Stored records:
──────

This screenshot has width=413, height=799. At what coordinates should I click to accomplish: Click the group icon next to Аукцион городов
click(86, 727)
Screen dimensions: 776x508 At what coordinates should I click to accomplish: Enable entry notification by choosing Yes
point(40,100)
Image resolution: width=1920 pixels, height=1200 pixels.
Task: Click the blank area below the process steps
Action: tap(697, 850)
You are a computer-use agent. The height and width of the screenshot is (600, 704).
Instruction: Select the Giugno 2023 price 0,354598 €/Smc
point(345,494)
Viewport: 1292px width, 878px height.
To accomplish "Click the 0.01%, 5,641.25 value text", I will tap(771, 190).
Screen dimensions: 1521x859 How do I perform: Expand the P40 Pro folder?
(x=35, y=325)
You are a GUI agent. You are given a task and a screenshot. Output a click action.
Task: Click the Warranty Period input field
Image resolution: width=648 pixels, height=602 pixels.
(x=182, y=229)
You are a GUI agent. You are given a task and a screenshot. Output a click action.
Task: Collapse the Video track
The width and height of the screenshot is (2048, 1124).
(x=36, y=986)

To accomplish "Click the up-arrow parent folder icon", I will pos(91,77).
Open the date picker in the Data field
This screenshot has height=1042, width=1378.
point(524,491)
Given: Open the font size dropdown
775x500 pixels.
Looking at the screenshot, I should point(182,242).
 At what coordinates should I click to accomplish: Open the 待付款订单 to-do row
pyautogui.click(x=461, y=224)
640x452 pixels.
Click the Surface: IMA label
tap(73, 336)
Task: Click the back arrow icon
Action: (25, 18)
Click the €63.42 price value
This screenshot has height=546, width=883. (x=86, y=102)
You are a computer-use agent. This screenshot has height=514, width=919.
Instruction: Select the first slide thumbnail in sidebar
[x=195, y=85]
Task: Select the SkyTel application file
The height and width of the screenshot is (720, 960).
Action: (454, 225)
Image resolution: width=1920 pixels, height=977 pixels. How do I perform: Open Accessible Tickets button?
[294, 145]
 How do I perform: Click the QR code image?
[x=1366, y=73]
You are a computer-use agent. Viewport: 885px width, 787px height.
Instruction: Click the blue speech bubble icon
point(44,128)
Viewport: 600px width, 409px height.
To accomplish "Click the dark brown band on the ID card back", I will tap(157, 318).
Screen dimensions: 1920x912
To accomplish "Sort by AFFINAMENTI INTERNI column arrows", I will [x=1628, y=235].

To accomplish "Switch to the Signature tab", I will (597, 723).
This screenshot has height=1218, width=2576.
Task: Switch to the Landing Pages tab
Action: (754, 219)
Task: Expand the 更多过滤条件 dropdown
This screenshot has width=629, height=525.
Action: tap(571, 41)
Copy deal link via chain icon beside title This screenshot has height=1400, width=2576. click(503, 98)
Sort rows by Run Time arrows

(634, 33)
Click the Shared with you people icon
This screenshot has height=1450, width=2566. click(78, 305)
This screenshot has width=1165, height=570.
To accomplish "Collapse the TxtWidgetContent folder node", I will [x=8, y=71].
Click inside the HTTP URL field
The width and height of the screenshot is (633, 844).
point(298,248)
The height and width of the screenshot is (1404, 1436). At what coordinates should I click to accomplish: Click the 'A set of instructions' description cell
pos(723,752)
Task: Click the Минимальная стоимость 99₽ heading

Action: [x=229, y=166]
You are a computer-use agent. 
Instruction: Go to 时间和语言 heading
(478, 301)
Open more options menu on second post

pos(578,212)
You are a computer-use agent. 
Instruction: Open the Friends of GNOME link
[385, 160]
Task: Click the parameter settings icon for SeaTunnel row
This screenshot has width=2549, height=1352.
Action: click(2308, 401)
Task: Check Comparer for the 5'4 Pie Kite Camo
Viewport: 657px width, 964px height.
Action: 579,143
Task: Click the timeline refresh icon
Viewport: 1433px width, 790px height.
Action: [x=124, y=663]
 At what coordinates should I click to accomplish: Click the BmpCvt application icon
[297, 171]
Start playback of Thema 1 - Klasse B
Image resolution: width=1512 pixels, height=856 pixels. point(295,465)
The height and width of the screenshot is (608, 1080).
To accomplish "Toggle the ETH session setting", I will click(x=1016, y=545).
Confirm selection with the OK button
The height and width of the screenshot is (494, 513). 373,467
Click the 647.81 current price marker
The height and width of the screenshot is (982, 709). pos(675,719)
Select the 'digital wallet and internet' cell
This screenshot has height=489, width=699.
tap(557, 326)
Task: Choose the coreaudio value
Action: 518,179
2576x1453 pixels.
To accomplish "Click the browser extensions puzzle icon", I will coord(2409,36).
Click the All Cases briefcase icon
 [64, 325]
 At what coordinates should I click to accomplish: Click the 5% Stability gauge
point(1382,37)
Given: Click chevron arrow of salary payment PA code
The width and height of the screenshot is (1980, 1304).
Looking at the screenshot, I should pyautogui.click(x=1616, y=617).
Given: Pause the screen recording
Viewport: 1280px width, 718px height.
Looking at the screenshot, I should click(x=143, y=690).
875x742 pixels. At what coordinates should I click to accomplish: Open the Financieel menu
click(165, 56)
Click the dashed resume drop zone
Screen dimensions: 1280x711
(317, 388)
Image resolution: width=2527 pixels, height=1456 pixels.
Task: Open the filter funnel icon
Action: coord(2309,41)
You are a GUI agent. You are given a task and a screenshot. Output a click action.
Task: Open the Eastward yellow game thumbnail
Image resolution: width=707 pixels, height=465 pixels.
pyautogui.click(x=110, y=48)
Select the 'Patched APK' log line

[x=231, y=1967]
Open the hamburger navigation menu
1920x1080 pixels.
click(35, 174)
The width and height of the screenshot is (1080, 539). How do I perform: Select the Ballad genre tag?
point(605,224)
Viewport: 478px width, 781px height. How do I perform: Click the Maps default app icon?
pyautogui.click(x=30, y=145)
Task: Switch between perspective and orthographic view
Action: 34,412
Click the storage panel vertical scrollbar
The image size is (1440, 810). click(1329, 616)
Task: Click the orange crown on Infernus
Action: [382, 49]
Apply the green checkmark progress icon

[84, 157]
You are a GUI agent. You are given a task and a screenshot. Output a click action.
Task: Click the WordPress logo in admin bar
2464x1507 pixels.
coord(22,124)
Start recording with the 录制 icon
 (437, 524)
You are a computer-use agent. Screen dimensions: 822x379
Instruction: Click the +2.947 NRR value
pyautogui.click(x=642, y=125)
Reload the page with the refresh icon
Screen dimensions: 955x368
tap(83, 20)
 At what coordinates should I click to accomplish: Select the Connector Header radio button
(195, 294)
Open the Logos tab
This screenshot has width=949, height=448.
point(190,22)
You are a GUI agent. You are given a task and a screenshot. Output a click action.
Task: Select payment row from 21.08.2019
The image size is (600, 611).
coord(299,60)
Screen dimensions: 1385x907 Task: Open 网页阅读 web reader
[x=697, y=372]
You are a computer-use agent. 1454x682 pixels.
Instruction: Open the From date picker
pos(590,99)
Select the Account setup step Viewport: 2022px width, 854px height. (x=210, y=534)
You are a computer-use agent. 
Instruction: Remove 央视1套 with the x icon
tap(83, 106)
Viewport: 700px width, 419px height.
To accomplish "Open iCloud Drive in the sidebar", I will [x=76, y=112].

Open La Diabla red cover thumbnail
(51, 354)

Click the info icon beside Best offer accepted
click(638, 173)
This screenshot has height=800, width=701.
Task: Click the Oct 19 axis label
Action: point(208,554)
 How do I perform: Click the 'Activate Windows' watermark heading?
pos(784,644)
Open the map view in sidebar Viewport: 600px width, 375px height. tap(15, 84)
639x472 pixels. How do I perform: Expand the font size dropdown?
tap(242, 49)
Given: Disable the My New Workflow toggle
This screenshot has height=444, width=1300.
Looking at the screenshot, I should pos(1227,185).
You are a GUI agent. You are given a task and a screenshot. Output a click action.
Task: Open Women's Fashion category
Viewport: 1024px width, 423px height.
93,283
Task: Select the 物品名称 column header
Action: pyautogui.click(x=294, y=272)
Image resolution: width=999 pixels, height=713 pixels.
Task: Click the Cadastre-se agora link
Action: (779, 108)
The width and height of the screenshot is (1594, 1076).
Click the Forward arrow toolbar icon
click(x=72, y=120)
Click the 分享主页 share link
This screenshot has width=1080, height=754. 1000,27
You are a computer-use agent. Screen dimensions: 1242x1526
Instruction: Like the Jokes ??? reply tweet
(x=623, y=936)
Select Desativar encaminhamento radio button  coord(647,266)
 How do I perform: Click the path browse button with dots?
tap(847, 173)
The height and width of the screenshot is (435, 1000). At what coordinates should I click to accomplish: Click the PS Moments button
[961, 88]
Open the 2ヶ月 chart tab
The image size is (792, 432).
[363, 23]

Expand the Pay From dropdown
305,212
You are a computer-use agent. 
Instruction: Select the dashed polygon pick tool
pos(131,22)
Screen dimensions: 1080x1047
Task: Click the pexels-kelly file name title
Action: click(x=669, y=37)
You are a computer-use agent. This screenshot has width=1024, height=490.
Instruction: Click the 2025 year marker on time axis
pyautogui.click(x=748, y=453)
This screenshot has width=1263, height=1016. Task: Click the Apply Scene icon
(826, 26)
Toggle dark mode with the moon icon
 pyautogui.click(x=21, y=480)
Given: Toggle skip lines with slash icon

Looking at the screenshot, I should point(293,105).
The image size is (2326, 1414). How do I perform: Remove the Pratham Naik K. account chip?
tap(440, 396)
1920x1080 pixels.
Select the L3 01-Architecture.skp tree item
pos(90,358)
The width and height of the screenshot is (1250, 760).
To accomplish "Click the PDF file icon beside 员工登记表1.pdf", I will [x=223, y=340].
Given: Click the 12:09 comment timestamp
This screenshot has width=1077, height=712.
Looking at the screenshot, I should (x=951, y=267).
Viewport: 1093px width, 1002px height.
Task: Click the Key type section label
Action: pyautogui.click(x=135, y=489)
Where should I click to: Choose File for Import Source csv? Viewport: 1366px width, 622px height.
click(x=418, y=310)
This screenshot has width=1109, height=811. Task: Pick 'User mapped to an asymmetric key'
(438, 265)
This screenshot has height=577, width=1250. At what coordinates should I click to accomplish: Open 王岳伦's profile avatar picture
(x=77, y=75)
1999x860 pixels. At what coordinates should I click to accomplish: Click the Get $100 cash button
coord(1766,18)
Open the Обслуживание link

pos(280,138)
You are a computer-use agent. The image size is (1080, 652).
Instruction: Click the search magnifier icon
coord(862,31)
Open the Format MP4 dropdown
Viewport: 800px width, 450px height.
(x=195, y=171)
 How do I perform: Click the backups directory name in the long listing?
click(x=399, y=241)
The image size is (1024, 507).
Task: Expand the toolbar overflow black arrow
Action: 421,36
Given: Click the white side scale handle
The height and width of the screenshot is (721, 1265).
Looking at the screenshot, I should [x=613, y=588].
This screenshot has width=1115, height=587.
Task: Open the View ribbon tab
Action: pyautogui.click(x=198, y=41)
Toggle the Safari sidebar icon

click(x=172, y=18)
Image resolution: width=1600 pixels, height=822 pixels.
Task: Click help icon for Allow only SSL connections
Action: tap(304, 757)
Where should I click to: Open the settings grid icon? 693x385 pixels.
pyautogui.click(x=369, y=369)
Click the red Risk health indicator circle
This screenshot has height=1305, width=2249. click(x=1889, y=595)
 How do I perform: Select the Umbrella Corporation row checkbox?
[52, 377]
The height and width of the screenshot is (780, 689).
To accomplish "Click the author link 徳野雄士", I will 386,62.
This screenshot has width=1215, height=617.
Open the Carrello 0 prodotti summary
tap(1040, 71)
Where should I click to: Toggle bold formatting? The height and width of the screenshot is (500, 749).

──────

▶ What to do
Repeat the rows exactly, beginning with the line containing "This screenshot has width=1165, height=570." and continuing through the line containing "point(298,248)".

▶ Expected output
This screenshot has width=1165, height=570.
To accomplish "Collapse the TxtWidgetContent folder node", I will [x=8, y=71].
Click inside the HTTP URL field
The width and height of the screenshot is (633, 844).
point(298,248)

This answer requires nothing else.